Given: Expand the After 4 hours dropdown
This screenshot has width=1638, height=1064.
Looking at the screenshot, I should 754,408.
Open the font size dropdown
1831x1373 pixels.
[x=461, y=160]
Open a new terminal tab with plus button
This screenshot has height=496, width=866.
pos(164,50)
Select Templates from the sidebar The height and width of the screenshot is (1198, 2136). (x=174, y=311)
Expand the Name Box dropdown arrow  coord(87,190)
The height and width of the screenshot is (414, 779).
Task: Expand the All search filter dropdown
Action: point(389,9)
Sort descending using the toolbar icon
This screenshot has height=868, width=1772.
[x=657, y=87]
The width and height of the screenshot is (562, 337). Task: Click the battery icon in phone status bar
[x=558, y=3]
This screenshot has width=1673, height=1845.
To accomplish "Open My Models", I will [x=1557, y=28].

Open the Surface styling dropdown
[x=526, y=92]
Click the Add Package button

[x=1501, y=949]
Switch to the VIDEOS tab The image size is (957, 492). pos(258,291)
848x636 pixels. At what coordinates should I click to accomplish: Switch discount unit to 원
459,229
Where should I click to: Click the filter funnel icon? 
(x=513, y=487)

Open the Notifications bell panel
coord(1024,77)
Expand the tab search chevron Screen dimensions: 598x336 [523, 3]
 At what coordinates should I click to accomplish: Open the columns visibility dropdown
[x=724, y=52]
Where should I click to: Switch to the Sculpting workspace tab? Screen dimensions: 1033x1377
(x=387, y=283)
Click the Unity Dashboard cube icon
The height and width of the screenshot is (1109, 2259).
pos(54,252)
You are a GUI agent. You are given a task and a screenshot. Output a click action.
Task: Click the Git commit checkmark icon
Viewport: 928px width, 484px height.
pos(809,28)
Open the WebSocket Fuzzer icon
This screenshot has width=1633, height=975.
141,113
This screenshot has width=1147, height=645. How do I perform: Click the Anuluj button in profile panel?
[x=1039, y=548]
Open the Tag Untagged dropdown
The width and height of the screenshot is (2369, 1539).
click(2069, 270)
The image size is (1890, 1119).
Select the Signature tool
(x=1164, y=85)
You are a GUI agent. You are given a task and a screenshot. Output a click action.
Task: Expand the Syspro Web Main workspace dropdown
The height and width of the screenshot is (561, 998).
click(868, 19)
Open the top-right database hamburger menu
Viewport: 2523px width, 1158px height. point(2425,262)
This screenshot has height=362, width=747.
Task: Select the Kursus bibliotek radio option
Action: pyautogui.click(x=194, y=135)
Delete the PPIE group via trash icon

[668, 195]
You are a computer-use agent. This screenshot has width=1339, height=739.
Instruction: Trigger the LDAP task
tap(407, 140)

——————

> **What you are asked to do**
Give only the lines from the one holding "Switch to the VIDEOS" through the one holding "Expand the tab", each restated exactly as it appears above.

> **Written solution**
Switch to the VIDEOS tab The image size is (957, 492). pos(258,291)
848x636 pixels. At what coordinates should I click to accomplish: Switch discount unit to 원
459,229
Where should I click to: Click the filter funnel icon? 
(x=513, y=487)

Open the Notifications bell panel
coord(1024,77)
Expand the tab search chevron Screen dimensions: 598x336 [523, 3]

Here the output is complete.